I know from our past conversations that you think Derrida is not a candidate for what you seek but perhaps that has changed? Nevertheless I find a lot of him in what you describe. For example, as to your point about the singular event free from the formulaic context, here's Caputo in DIAN (cited above):

"Like the singularity of an event whose uniqueness makes each occurrence both an unprecedented first time and an unrepeatable last time.... The wholly other is any singularity...[that] we cannot lift up, cannot generalize, cannot universalize, cannot formalize" (51-2).

And as to a kind of Platonic ideal, recall D's take on Plato's khora:

"Derrida's concern is with 'something' which is neither the one nor the other, which is anterior to both, something which is not a thing, 'something like an indeconstructable khora,' not because it is invulnerable to deconstruction but because it is 'the very spacing of de-construction'" (53).
Correction: the quotes above were from The Prayers and Tears of Jacques Derrida (IUP, 1997). However DIAN devotes the entirety of Chapter 3 to Derrida's take on Plato's khora. A sample:

“Khora is not a universal (abstract place in general), nor a particular (a contained place), but something radically singular: place itself—within which multiple places are inscribed” (95).
Bonnitta, you might find this previous discussion from our old Integral Postmetaphysical Spirituality forum interesting or useful for your inquiry: Paradoxes of Transcendence.
What dya think?


Hi Bonnitta,

I agree with what you say in the first paragraph. But I don’t see the light of the fire (awareness) as generative of the shadows or anything else. It just appears that way because form is opaque. All contexts (platonic ideals to evolution) are ashes of the fire. Some may be warmer than others (closer to the fire) but they are ash nonetheless. Now that does not leave us with much but isn’t that the point of gazing into a fire?
There is a new kind of science called "the naturalistic turn" in which scientists approach inquiry through understanding of the epistemic framework they are using, and the flexibilty with which they choose one framework over another. It is an attempt to rid inquiry of both the idolotries of science (subject-object, interior-exterior, singular-plural, whole-part dualistic thinking) and the mythologies of conventional culture, while still engaging the world in an empirically based, epistemic project.

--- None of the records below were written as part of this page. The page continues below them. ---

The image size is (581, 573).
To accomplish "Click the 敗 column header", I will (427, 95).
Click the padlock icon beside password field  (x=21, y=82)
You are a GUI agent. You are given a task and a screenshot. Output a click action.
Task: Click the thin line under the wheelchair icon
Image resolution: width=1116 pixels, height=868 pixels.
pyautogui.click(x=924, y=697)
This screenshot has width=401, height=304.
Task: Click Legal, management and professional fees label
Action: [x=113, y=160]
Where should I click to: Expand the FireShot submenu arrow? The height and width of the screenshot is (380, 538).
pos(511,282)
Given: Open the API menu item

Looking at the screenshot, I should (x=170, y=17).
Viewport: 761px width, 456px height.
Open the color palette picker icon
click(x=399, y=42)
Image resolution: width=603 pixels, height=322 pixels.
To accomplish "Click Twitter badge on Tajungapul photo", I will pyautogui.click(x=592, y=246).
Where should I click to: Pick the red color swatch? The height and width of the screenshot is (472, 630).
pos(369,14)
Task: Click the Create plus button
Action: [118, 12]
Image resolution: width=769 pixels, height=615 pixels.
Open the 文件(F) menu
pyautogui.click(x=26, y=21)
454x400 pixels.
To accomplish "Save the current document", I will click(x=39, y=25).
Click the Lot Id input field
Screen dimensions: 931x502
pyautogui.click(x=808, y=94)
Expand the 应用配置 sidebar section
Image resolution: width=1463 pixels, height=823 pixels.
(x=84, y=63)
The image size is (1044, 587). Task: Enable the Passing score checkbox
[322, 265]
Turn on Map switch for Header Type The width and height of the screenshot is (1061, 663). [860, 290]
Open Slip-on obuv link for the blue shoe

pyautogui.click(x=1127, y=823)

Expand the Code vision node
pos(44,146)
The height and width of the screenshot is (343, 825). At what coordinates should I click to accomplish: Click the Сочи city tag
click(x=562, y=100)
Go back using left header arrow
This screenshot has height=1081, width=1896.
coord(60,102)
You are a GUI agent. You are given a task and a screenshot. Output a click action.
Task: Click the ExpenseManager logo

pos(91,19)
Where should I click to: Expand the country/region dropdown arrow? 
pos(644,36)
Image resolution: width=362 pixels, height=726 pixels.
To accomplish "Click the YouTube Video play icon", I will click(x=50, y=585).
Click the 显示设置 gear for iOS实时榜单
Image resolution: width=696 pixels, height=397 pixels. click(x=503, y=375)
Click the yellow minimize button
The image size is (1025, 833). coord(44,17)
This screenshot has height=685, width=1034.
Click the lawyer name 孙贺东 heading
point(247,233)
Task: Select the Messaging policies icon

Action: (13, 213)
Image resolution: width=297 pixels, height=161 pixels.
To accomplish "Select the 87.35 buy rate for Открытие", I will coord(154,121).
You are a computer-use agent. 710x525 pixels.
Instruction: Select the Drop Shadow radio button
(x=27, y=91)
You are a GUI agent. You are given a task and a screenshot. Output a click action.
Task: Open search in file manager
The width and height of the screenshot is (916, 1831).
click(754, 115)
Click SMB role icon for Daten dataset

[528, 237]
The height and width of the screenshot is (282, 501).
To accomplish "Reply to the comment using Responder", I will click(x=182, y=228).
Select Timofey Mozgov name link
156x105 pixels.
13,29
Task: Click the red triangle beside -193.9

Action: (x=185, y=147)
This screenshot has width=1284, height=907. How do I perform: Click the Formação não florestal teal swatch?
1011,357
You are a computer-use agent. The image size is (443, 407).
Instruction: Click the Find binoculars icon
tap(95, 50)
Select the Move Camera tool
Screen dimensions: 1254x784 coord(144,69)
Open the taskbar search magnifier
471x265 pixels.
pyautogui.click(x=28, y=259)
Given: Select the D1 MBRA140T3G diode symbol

In The Ontogeny of Information Susan Oyama (a psychologist and science philosopher) specifically addresses the epistemic challenges in evolutionary and developmental theory (she is the designer of a hybrid "evo-devo" synthesis called developmental systems theory) as certain dualistically framed "ghosts" that plague the fields -- and that "progress" in integrating them is merely making them more and more complex, therefore more and more subtle. For example, the nature-nurture debate is now the gene-epigenic debate, on a smaller scale, but still unresolvable. Similarly, what is aquired (evolution) is nature, what is learned (development) is nurture ... etc... Her theory extends the notions of development into large fields (of different scales) of developmental modalities, and proposed that evolution is the evolution of developmental modalities and development as it unfolds is the "product" of evolution. A developmental modality, for example, is changed not only by the heritability of the genetic information, but by the way all organisms alter and support themselves and their environment (and vice-versus) throughout their lifetime. (This would support the notion of evolutionary processes throughout the scale of a human lifetime - although she doesn't mention that).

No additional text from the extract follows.